*** Source data ***
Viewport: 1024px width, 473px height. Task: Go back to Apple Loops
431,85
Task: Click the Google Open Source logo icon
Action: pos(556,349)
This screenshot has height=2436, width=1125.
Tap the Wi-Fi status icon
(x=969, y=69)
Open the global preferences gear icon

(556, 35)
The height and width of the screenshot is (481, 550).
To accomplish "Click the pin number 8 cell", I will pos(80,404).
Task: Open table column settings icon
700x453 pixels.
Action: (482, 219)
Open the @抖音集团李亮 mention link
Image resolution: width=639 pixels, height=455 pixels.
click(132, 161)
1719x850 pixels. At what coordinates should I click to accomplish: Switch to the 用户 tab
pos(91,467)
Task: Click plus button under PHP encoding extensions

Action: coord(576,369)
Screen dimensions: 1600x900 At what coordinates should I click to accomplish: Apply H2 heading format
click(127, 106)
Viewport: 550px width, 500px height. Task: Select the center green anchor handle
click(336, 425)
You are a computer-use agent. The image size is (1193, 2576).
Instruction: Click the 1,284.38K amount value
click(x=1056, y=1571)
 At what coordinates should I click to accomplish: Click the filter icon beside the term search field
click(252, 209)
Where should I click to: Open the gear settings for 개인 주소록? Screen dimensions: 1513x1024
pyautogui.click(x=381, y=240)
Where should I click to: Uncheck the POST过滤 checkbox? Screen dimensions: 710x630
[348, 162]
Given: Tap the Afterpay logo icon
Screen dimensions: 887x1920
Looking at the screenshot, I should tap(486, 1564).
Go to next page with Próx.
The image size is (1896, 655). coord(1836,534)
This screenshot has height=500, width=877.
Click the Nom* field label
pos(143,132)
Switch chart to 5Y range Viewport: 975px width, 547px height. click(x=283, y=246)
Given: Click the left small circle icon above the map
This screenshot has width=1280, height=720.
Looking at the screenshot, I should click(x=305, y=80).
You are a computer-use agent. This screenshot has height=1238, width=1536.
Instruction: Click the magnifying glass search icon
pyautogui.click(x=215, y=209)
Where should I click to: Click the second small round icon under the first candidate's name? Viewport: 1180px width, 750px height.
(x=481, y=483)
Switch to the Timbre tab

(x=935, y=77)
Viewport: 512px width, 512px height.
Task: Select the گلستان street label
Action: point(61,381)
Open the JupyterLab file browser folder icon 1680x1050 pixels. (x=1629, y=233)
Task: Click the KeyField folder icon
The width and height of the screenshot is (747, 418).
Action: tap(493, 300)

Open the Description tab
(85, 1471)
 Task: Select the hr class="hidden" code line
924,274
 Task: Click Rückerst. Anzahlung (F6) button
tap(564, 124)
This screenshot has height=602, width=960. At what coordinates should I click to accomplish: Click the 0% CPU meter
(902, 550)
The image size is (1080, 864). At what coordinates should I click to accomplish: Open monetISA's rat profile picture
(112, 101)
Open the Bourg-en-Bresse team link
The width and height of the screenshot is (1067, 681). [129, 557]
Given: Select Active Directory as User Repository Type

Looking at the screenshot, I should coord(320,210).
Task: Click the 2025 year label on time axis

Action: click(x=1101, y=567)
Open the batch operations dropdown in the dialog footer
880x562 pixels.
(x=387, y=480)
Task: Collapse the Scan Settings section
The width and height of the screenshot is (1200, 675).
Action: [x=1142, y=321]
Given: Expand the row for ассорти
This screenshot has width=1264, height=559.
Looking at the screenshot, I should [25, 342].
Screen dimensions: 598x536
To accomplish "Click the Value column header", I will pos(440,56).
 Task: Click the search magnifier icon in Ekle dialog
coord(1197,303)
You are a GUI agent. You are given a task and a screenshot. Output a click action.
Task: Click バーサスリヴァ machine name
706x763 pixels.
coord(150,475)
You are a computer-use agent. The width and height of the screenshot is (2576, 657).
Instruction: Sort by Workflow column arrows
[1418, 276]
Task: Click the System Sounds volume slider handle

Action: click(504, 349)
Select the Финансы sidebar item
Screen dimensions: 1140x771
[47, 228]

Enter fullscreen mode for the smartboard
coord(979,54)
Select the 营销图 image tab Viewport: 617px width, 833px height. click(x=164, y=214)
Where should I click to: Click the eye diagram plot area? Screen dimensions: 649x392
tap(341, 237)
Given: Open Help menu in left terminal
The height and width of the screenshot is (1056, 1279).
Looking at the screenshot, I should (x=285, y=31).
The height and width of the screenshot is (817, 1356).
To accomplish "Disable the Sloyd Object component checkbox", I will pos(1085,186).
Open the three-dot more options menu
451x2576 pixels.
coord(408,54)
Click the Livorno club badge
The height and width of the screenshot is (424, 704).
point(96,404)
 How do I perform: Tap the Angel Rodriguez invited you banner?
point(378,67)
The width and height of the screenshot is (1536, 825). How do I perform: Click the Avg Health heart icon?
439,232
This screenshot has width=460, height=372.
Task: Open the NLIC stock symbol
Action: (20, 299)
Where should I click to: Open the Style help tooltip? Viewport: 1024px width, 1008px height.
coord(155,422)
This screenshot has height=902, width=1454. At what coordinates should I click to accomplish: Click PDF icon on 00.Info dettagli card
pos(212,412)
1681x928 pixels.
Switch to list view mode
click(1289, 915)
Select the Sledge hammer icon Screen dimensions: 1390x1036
*** End of Source data ***
* Try it:
Every line of the material must be given again exactly.

* Completed task:
Viewport: 1024px width, 473px height. Task: Go back to Apple Loops
431,85
Task: Click the Google Open Source logo icon
Action: pos(556,349)
This screenshot has height=2436, width=1125.
Tap the Wi-Fi status icon
(x=969, y=69)
Open the global preferences gear icon

(556, 35)
The height and width of the screenshot is (481, 550).
To accomplish "Click the pin number 8 cell", I will pos(80,404).
Task: Open table column settings icon
700x453 pixels.
Action: (482, 219)
Open the @抖音集团李亮 mention link
Image resolution: width=639 pixels, height=455 pixels.
click(132, 161)
1719x850 pixels. At what coordinates should I click to accomplish: Switch to the 用户 tab
pos(91,467)
Task: Click plus button under PHP encoding extensions

Action: coord(576,369)
Screen dimensions: 1600x900 At what coordinates should I click to accomplish: Apply H2 heading format
click(127, 106)
Viewport: 550px width, 500px height. Task: Select the center green anchor handle
click(336, 425)
You are a computer-use agent. The image size is (1193, 2576).
Instruction: Click the 1,284.38K amount value
click(x=1056, y=1571)
 At what coordinates should I click to accomplish: Click the filter icon beside the term search field
click(252, 209)
Where should I click to: Open the gear settings for 개인 주소록? Screen dimensions: 1513x1024
pyautogui.click(x=381, y=240)
Where should I click to: Uncheck the POST过滤 checkbox? Screen dimensions: 710x630
[348, 162]
Given: Tap the Afterpay logo icon
Screen dimensions: 887x1920
Looking at the screenshot, I should tap(486, 1564).
Go to next page with Próx.
The image size is (1896, 655). coord(1836,534)
This screenshot has height=500, width=877.
Click the Nom* field label
pos(143,132)
Switch chart to 5Y range Viewport: 975px width, 547px height. click(x=283, y=246)
Given: Click the left small circle icon above the map
This screenshot has width=1280, height=720.
Looking at the screenshot, I should click(x=305, y=80).
You are a computer-use agent. This screenshot has height=1238, width=1536.
Instruction: Click the magnifying glass search icon
pyautogui.click(x=215, y=209)
Where should I click to: Click the second small round icon under the first candidate's name? Viewport: 1180px width, 750px height.
(x=481, y=483)
Switch to the Timbre tab

(x=935, y=77)
Viewport: 512px width, 512px height.
Task: Select the گلستان street label
Action: point(61,381)
Open the JupyterLab file browser folder icon 1680x1050 pixels. (x=1629, y=233)
Task: Click the KeyField folder icon
The width and height of the screenshot is (747, 418).
Action: tap(493, 300)

Open the Description tab
(85, 1471)
 Task: Select the hr class="hidden" code line
924,274
 Task: Click Rückerst. Anzahlung (F6) button
tap(564, 124)
This screenshot has height=602, width=960. At what coordinates should I click to accomplish: Click the 0% CPU meter
(902, 550)
The image size is (1080, 864). At what coordinates should I click to accomplish: Open monetISA's rat profile picture
(112, 101)
Open the Bourg-en-Bresse team link
The width and height of the screenshot is (1067, 681). [129, 557]
Given: Select Active Directory as User Repository Type

Looking at the screenshot, I should coord(320,210).
Task: Click the 2025 year label on time axis

Action: click(x=1101, y=567)
Open the batch operations dropdown in the dialog footer
880x562 pixels.
(x=387, y=480)
Task: Collapse the Scan Settings section
The width and height of the screenshot is (1200, 675).
Action: [x=1142, y=321]
Given: Expand the row for ассорти
This screenshot has width=1264, height=559.
Looking at the screenshot, I should [25, 342].
Screen dimensions: 598x536
To accomplish "Click the Value column header", I will pos(440,56).
 Task: Click the search magnifier icon in Ekle dialog
coord(1197,303)
You are a GUI agent. You are given a task and a screenshot. Output a click action.
Task: Click バーサスリヴァ machine name
706x763 pixels.
coord(150,475)
You are a computer-use agent. The width and height of the screenshot is (2576, 657).
Instruction: Sort by Workflow column arrows
[1418, 276]
Task: Click the System Sounds volume slider handle

Action: click(504, 349)
Select the Финансы sidebar item
Screen dimensions: 1140x771
[47, 228]

Enter fullscreen mode for the smartboard
coord(979,54)
Select the 营销图 image tab Viewport: 617px width, 833px height. click(x=164, y=214)
Where should I click to: Click the eye diagram plot area? Screen dimensions: 649x392
tap(341, 237)
Given: Open Help menu in left terminal
The height and width of the screenshot is (1056, 1279).
Looking at the screenshot, I should (x=285, y=31).
The height and width of the screenshot is (817, 1356).
To accomplish "Disable the Sloyd Object component checkbox", I will pos(1085,186).
Open the three-dot more options menu
451x2576 pixels.
coord(408,54)
Click the Livorno club badge
The height and width of the screenshot is (424, 704).
point(96,404)
 How do I perform: Tap the Angel Rodriguez invited you banner?
point(378,67)
The width and height of the screenshot is (1536, 825). How do I perform: Click the Avg Health heart icon?
439,232
This screenshot has width=460, height=372.
Task: Open the NLIC stock symbol
Action: (20, 299)
Where should I click to: Open the Style help tooltip? Viewport: 1024px width, 1008px height.
coord(155,422)
This screenshot has height=902, width=1454. At what coordinates should I click to accomplish: Click PDF icon on 00.Info dettagli card
pos(212,412)
1681x928 pixels.
Switch to list view mode
click(1289, 915)
Select the Sledge hammer icon Screen dimensions: 1390x1036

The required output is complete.